**Records for processing:**

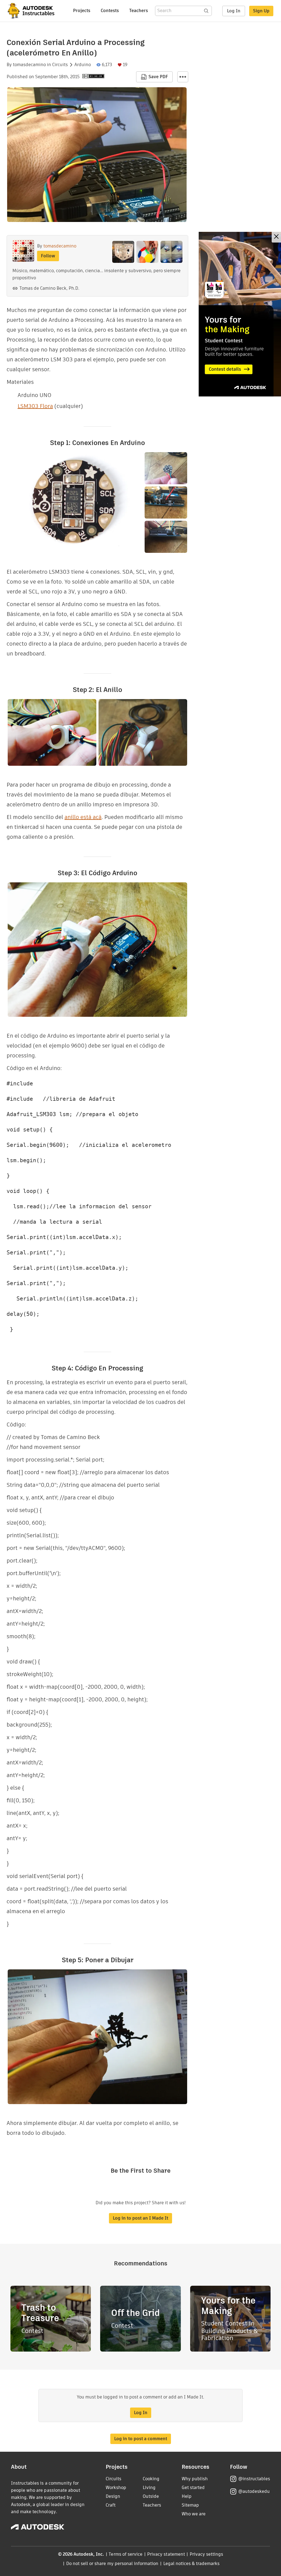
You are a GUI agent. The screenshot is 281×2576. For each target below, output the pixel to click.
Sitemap (190, 2505)
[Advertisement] (240, 314)
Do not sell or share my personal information (112, 2563)
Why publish (195, 2479)
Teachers (138, 10)
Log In (233, 11)
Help (187, 2496)
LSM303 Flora (35, 406)
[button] (182, 76)
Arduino (82, 64)
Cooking (151, 2479)
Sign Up (261, 11)
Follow (48, 256)
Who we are (194, 2514)
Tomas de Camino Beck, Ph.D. (49, 288)
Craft (111, 2505)
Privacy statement (166, 2554)
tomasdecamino (29, 64)
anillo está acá (83, 817)
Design (113, 2496)
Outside (151, 2496)
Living (149, 2487)
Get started (193, 2487)
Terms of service (125, 2554)
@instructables (254, 2479)
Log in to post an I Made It (140, 2218)
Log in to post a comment (140, 2439)
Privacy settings (206, 2554)
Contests (110, 10)
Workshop (116, 2487)
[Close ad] (276, 237)
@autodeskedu (254, 2491)
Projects (81, 10)
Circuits (60, 64)
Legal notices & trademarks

**Work to complete:**
Give exactly those lines of the listing that run from its first line through the line with "Get started (193, 2487)", leaving each picture out.

**Exercise response:**
You are a GUI agent. The screenshot is 281×2576. For each target below, output the pixel to click.
Sitemap (190, 2505)
[Advertisement] (240, 314)
Do not sell or share my personal information (112, 2563)
Why publish (195, 2479)
Teachers (138, 10)
Log In (233, 11)
Help (187, 2496)
LSM303 Flora (35, 406)
[button] (182, 76)
Arduino (82, 64)
Cooking (151, 2479)
Sign Up (261, 11)
Follow (48, 256)
Who we are (194, 2514)
Tomas de Camino Beck, Ph.D. (49, 288)
Craft (111, 2505)
Privacy statement (166, 2554)
tomasdecamino (29, 64)
anillo está acá (83, 817)
Design (113, 2496)
Outside (151, 2496)
Living (149, 2487)
Get started (193, 2487)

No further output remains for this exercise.